Selected text

--------------------------------

We now understand that color is fundamentally the interaction of light with physical objects and our eyes. White light contains the full spectrum of color that can be broken with a prism into every color of the rainbow. When white light encounters an object, some of these colors are absorbed while others are reflected or transmitted. The light that escapes absorption thus determines the object’s color. This is what creates the colors of pigments found in artworks. In nature, colors may be created through more complex phenomena like the scattering of this incident light that results in more unique colors. Examples of this include the iridescent blue color of a Morpho butterfly’s wings (which contains no blue pigment at all), the bright red of a sunset (made only from the Earth’s colorless atmospheric particles), and the green of one’s iris (which contains no green pigment at all as we are only capable of producing brownish melanin pigments).
For most of history, color was created with natural minerals or dyes. A pigment is a solid particle that stays suspended in a medium like acrylic or oil paint. A dye is a compound that dissolves into a medium, which may be used for coloring textiles, as ink, or to stain colorless pigment particles to make paint. In the earliest days of humanity, mineral colors were collected from the Earth’s surface as clay, a naturally smooth and finely ground material ready for application as pigment or pottery. These colors are still used today—often given the name ‘ochre’ or named for their origin as in burnt sienna (Sienna, Italy) or Indian Red (from the Indian subcontinent).
As civilization formed, people found that mining deeper under the surface could yield more colorful and precious minerals like malachite (green) and cinnabar (red). These are typically soft minerals that can be readily crushed in a process that allows for the production of tiny pigment grains from a piece of raw ore. A range of techniques, including grinding, washing, floating, and sieving may be utilized to achieve the best results for each pigment. Other colors were made of plant and animal dyes. For example, madder plants produced crimson red and woad and indigo plants produced blue.

--------------------------------

Records
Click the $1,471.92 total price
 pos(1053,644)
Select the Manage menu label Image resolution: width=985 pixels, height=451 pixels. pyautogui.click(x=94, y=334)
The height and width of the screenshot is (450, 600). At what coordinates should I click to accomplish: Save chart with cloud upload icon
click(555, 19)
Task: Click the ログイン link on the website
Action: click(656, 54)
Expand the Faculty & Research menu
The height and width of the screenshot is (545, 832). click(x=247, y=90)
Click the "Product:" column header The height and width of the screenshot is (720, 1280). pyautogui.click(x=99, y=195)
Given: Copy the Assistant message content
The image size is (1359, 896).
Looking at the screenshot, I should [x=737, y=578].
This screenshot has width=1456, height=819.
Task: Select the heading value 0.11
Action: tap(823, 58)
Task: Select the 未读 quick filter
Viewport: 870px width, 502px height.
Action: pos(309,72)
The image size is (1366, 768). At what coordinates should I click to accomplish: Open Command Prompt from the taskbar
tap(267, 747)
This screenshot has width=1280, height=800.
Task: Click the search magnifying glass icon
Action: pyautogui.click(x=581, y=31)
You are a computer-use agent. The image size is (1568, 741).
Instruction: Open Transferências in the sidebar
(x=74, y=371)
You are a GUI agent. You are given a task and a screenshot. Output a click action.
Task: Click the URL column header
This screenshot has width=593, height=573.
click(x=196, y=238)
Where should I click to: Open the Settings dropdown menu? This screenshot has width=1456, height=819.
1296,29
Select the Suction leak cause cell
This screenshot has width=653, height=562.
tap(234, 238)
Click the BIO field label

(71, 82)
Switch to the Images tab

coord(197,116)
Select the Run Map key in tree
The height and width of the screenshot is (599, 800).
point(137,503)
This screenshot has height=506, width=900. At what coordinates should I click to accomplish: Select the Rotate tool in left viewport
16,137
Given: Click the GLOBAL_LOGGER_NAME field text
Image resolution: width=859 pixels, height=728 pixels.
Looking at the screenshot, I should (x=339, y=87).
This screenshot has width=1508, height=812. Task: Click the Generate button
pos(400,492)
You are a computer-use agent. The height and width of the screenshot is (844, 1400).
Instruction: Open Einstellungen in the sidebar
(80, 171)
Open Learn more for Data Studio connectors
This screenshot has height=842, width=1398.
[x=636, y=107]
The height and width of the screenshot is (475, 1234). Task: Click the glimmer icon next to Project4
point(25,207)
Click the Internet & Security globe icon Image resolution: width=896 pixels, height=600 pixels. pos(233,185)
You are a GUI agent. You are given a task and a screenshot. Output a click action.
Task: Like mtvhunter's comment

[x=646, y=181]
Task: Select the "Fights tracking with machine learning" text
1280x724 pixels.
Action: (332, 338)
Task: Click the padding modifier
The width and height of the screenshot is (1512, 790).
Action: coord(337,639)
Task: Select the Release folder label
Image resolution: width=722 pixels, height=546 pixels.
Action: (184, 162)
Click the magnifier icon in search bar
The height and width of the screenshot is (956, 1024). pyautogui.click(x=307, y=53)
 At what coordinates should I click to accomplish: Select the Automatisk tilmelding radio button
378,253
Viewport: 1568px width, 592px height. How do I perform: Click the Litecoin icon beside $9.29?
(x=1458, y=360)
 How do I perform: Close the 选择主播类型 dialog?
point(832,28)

--------------------------------

Please condense the passage on color and pigments, found above the records, into two sentences.

Color comes from light interacting with objects and our eyes: an object absorbs some colors of white light and reflects or transmits others, though in nature the scattering of light can also create colors, as in a Morpho butterfly's wings or a red sunset. For most of history, color was made from natural minerals, such as surface clays and mined ores like malachite and cinnabar that were crushed into pigment grains, and from plant and animal dyes such as madder, woad, and indigo.